Exercise input Block Start

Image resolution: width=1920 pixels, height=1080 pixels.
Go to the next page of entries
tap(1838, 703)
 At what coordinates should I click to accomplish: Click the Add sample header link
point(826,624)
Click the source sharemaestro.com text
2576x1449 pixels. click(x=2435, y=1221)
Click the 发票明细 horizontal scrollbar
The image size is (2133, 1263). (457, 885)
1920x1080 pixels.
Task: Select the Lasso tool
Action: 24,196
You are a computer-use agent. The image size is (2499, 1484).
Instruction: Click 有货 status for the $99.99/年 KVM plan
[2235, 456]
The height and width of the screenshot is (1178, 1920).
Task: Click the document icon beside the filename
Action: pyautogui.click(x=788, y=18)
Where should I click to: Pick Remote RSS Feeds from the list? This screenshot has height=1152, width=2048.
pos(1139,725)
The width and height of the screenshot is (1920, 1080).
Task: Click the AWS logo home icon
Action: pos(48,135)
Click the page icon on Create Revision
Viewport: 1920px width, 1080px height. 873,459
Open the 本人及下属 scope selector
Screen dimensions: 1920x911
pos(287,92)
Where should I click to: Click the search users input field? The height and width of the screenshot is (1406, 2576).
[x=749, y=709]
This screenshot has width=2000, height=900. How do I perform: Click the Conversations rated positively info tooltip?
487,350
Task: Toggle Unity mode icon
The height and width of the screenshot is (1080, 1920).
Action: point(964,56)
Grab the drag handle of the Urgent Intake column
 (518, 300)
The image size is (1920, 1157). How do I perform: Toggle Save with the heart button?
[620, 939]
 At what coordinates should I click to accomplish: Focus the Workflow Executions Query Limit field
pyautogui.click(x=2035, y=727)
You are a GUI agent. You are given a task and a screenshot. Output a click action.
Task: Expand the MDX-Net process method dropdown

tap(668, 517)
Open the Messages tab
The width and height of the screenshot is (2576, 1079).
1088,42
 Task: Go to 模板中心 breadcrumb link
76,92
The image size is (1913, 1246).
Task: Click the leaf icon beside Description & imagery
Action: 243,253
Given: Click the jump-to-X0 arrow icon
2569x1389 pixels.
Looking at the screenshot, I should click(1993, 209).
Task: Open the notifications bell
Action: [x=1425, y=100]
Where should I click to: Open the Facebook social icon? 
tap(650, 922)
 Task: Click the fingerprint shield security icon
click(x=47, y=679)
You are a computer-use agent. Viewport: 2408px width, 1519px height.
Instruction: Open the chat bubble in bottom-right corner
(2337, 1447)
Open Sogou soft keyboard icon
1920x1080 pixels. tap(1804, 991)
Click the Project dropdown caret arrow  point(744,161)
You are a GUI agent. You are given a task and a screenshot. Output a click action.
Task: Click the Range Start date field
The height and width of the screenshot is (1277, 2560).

Exercise input Block End

**What needs to be done:** Each line in the entries above, starting at the line with "Click the page icon on Create Revision" and ending at the line with "Open the Messages tab", is to be printed exactly, and only those lines.

**Written response:**
Click the page icon on Create Revision
Viewport: 1920px width, 1080px height. 873,459
Open the 本人及下属 scope selector
Screen dimensions: 1920x911
pos(287,92)
Where should I click to: Click the search users input field? The height and width of the screenshot is (1406, 2576).
[x=749, y=709]
This screenshot has width=2000, height=900. How do I perform: Click the Conversations rated positively info tooltip?
487,350
Task: Toggle Unity mode icon
The height and width of the screenshot is (1080, 1920).
Action: point(964,56)
Grab the drag handle of the Urgent Intake column
 (518, 300)
The image size is (1920, 1157). How do I perform: Toggle Save with the heart button?
[620, 939]
 At what coordinates should I click to accomplish: Focus the Workflow Executions Query Limit field
pyautogui.click(x=2035, y=727)
You are a GUI agent. You are given a task and a screenshot. Output a click action.
Task: Expand the MDX-Net process method dropdown

tap(668, 517)
Open the Messages tab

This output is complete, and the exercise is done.